Requirement
From the material below, return every line that includes "Click".

Excerpted data
* * * *
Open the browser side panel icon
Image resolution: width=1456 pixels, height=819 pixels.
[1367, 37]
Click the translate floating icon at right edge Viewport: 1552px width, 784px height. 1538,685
* * * *
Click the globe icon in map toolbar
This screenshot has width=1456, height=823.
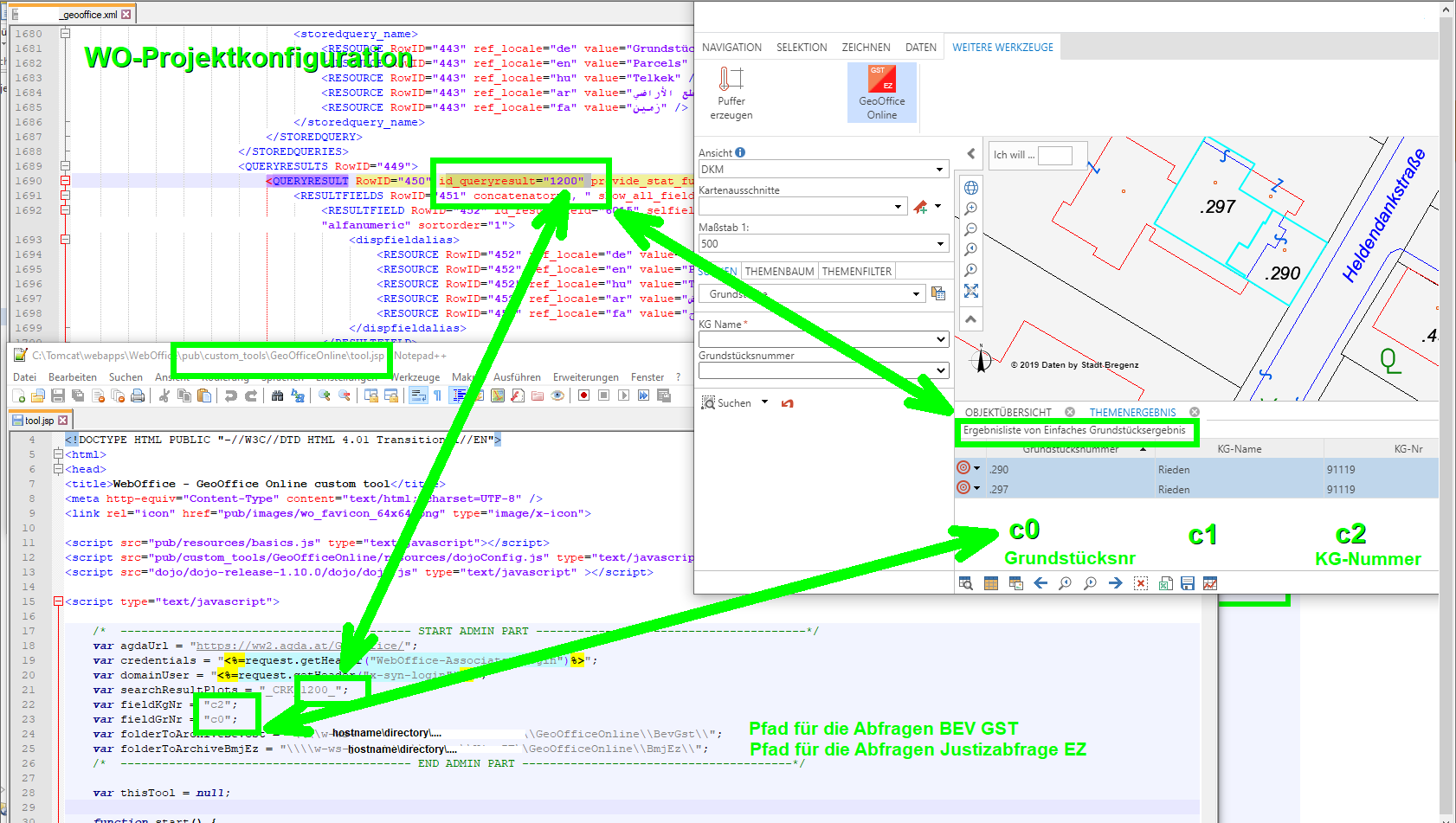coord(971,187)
* * * *
Exercise solution
Click the translate floating icon at right edge Viewport: 1552px width, 784px height. 1538,685
Click the globe icon in map toolbar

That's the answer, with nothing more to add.